Peu à peu pourtant, déjà, le corps oublie son rapport au monde, un détachement, une scission s'opère, un fossé se creuse, fossé de néant qui pousse à ne vivre réellement que dans les souvenirs, les pensées, les mots, les mots que Kurt adressent à ses parents dans des lettres qui relèvent plus du style épistolaire touristique que du journal de guerre ou, à tout le moins, d'élans du coeur, qu'ils soient de nostalgies ou d'enthousiasmes.

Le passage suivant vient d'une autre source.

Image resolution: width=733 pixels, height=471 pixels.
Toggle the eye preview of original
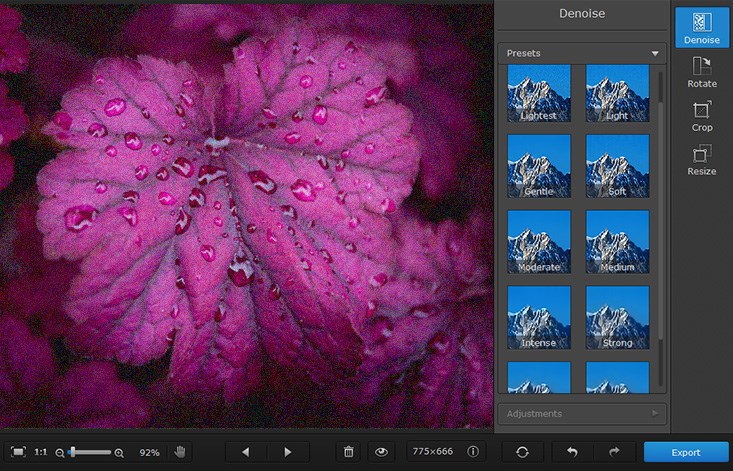tap(381, 452)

Ces lettres vides de sentiments, laissent pourtant filtrer une certaine sensibilité, un intérêt un peu froid et lointain, mais frémissant pourtant, envers la beauté, envers les découvertes occasionnées par cette visite guerrière de l'Europe. Peut-être aussi, parce que finalement, ces beautés-là ne sont pas des remparts suffisants contre le déchaînement de l'ignoble très humain, peut-être parce que finalement ces rares effluves de beauté il est certain qu'elles seront dissipées pour très longtemps par l'odeur lourde et ineffaçable des cadavres pourrissants, de ces corps qui, eux, se seront vraiment, très réellement colletés à la souffrance infamante et perpétuelle de ce monde.
Oui, ce jour du déclic-déflagrant, elles s'étiolent pour ne pas revenir, ces éphémères traces de beauté, ces petites corolles, elles s'effacent bien vite, face au carnage vu de près, face à ces corps qui ne sont plus alors des " idées ", des " projections ", des " souvenirs ", des " rappels " mais qui, en se consumant deviennent réellement réels et qui font éminemment réels aussi les corps ignominieux de ceux qui commettent l'acte très concret et irrémédiable, l'acte qui n'est pas une idée, qui n'est pas une corolle de fugace beauté, l'acte qui s'imprime durablement dans l'esprit et le corps, l'acte qui fera la complète disjonction et l'ultime jointure entre ces deux réalités distinctes !
" Face à l'agression du monde, face à la laideur du monde, face à l'horreur du monde, un corps peut-il se soustraire à ses fonctions, se refuser à être un corps, suspendre sa raison d'être, peut-il simplement abdiquer ; c'est à dire abdiquer son état de machine sensible ? " (L'Offense, p 57)
Le corps du jeune tailleur devenu soldat, répondra un oui " retentissant ", marquant son muet refus et dès lors se taira pour toujours, ou presque...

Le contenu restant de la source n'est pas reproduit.